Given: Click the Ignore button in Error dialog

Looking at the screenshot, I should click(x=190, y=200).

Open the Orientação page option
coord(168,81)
==
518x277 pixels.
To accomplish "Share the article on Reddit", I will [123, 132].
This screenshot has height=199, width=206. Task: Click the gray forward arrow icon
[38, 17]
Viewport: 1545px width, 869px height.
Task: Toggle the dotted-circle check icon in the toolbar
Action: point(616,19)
* * *
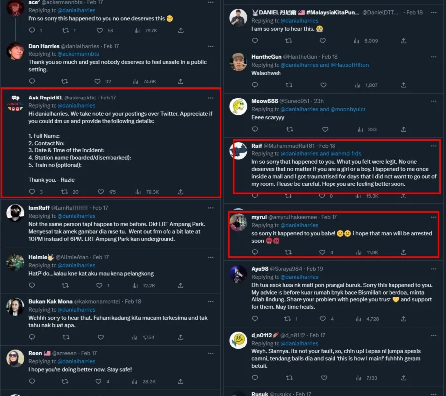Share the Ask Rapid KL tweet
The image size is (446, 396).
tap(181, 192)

- Problem statement
Repeat the rows word for word, beginning at the line containing "Share the Ask Rapid KL tweet" and stopping after the line containing "tap(181, 192)". Omit the pictures.

- Solved problem
Share the Ask Rapid KL tweet
The image size is (446, 396).
tap(181, 192)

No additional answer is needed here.